§ WHAT THIS TASK INVOLVES
The entries must be retyped exactly, down to the last line.

§ TASK MATERIAL
● ● ● ● ●

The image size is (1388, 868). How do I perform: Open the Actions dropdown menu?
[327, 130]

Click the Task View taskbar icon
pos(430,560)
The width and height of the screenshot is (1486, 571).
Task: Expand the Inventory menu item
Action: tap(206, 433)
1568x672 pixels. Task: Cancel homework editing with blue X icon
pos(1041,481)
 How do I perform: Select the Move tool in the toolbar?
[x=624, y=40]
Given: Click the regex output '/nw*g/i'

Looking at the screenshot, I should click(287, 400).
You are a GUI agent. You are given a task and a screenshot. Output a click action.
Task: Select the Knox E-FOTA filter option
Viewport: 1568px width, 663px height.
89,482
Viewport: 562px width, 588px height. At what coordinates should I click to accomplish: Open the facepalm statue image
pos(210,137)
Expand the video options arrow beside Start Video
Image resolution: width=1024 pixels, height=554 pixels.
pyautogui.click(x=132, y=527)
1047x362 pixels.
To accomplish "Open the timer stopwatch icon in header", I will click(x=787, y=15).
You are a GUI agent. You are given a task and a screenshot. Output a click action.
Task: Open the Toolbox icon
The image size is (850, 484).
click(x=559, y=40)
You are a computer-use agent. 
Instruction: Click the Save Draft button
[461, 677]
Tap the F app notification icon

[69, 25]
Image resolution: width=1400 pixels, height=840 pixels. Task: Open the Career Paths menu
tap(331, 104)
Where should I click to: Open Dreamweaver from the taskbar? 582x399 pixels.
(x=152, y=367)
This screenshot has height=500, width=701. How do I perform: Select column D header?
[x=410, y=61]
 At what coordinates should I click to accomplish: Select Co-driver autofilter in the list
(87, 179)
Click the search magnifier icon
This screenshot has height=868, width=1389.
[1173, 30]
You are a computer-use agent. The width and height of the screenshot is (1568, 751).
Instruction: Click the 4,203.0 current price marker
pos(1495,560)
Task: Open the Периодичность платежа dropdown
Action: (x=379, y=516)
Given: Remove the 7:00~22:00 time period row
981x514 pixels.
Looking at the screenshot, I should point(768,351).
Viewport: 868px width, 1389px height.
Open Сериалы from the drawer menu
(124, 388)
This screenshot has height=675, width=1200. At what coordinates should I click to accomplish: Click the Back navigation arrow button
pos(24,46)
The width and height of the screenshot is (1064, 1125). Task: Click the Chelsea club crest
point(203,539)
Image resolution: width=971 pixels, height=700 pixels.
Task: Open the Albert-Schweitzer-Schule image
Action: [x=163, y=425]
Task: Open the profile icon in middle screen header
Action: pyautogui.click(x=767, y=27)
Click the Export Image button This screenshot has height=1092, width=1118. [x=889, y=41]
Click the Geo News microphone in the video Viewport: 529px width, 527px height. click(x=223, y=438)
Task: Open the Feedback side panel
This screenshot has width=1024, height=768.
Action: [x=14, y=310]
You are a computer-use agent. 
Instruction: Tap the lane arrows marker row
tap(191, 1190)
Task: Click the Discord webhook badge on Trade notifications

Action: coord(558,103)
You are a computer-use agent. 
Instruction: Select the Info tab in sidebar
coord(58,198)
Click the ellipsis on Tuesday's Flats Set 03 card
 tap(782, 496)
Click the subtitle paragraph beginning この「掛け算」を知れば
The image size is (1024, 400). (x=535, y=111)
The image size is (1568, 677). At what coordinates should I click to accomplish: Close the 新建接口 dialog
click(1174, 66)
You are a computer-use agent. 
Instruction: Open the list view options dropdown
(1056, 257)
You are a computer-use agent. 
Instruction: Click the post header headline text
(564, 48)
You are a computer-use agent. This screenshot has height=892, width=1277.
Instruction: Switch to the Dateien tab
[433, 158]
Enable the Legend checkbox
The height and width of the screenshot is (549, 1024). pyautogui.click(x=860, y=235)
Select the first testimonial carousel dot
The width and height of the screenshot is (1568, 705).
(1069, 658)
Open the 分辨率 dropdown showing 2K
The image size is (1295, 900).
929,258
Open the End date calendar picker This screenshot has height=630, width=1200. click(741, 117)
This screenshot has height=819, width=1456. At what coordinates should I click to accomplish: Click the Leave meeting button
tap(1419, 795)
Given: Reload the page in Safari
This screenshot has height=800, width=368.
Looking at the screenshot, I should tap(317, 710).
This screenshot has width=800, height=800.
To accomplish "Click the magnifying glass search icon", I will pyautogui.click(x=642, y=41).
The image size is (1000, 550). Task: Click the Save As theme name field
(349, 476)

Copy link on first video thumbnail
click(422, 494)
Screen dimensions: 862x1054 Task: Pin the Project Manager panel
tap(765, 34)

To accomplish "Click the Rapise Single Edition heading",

● ● ● ● ●

§ SOLUTION FOR THIS PROBLEM
The image size is (1388, 868). How do I perform: Open the Actions dropdown menu?
[327, 130]

Click the Task View taskbar icon
pos(430,560)
The width and height of the screenshot is (1486, 571).
Task: Expand the Inventory menu item
Action: tap(206, 433)
1568x672 pixels. Task: Cancel homework editing with blue X icon
pos(1041,481)
 How do I perform: Select the Move tool in the toolbar?
[x=624, y=40]
Given: Click the regex output '/nw*g/i'

Looking at the screenshot, I should click(287, 400).
You are a GUI agent. You are given a task and a screenshot. Output a click action.
Task: Select the Knox E-FOTA filter option
Viewport: 1568px width, 663px height.
89,482
Viewport: 562px width, 588px height. At what coordinates should I click to accomplish: Open the facepalm statue image
pos(210,137)
Expand the video options arrow beside Start Video
Image resolution: width=1024 pixels, height=554 pixels.
pyautogui.click(x=132, y=527)
1047x362 pixels.
To accomplish "Open the timer stopwatch icon in header", I will click(x=787, y=15).
You are a GUI agent. You are given a task and a screenshot. Output a click action.
Task: Open the Toolbox icon
The image size is (850, 484).
click(x=559, y=40)
You are a computer-use agent. 
Instruction: Click the Save Draft button
[461, 677]
Tap the F app notification icon

[69, 25]
Image resolution: width=1400 pixels, height=840 pixels. Task: Open the Career Paths menu
tap(331, 104)
Where should I click to: Open Dreamweaver from the taskbar? 582x399 pixels.
(x=152, y=367)
This screenshot has height=500, width=701. How do I perform: Select column D header?
[x=410, y=61]
 At what coordinates should I click to accomplish: Select Co-driver autofilter in the list
(87, 179)
Click the search magnifier icon
This screenshot has height=868, width=1389.
[1173, 30]
You are a computer-use agent. The width and height of the screenshot is (1568, 751).
Instruction: Click the 4,203.0 current price marker
pos(1495,560)
Task: Open the Периодичность платежа dropdown
Action: (x=379, y=516)
Given: Remove the 7:00~22:00 time period row
981x514 pixels.
Looking at the screenshot, I should point(768,351).
Viewport: 868px width, 1389px height.
Open Сериалы from the drawer menu
(124, 388)
This screenshot has height=675, width=1200. At what coordinates should I click to accomplish: Click the Back navigation arrow button
pos(24,46)
The width and height of the screenshot is (1064, 1125). Task: Click the Chelsea club crest
point(203,539)
Image resolution: width=971 pixels, height=700 pixels.
Task: Open the Albert-Schweitzer-Schule image
Action: [x=163, y=425]
Task: Open the profile icon in middle screen header
Action: pyautogui.click(x=767, y=27)
Click the Export Image button This screenshot has height=1092, width=1118. [x=889, y=41]
Click the Geo News microphone in the video Viewport: 529px width, 527px height. click(x=223, y=438)
Task: Open the Feedback side panel
This screenshot has width=1024, height=768.
Action: [x=14, y=310]
You are a computer-use agent. 
Instruction: Tap the lane arrows marker row
tap(191, 1190)
Task: Click the Discord webhook badge on Trade notifications

Action: coord(558,103)
You are a computer-use agent. 
Instruction: Select the Info tab in sidebar
coord(58,198)
Click the ellipsis on Tuesday's Flats Set 03 card
 tap(782, 496)
Click the subtitle paragraph beginning この「掛け算」を知れば
The image size is (1024, 400). (x=535, y=111)
The image size is (1568, 677). At what coordinates should I click to accomplish: Close the 新建接口 dialog
click(1174, 66)
You are a computer-use agent. 
Instruction: Open the list view options dropdown
(1056, 257)
You are a computer-use agent. 
Instruction: Click the post header headline text
(564, 48)
You are a computer-use agent. This screenshot has height=892, width=1277.
Instruction: Switch to the Dateien tab
[433, 158]
Enable the Legend checkbox
The height and width of the screenshot is (549, 1024). pyautogui.click(x=860, y=235)
Select the first testimonial carousel dot
The width and height of the screenshot is (1568, 705).
(1069, 658)
Open the 分辨率 dropdown showing 2K
The image size is (1295, 900).
929,258
Open the End date calendar picker This screenshot has height=630, width=1200. click(741, 117)
This screenshot has height=819, width=1456. At what coordinates should I click to accomplish: Click the Leave meeting button
tap(1419, 795)
Given: Reload the page in Safari
This screenshot has height=800, width=368.
Looking at the screenshot, I should tap(317, 710).
This screenshot has width=800, height=800.
To accomplish "Click the magnifying glass search icon", I will pyautogui.click(x=642, y=41).
The image size is (1000, 550). Task: Click the Save As theme name field
(349, 476)

Copy link on first video thumbnail
click(422, 494)
Screen dimensions: 862x1054 Task: Pin the Project Manager panel
tap(765, 34)

To accomplish "Click the Rapise Single Edition heading",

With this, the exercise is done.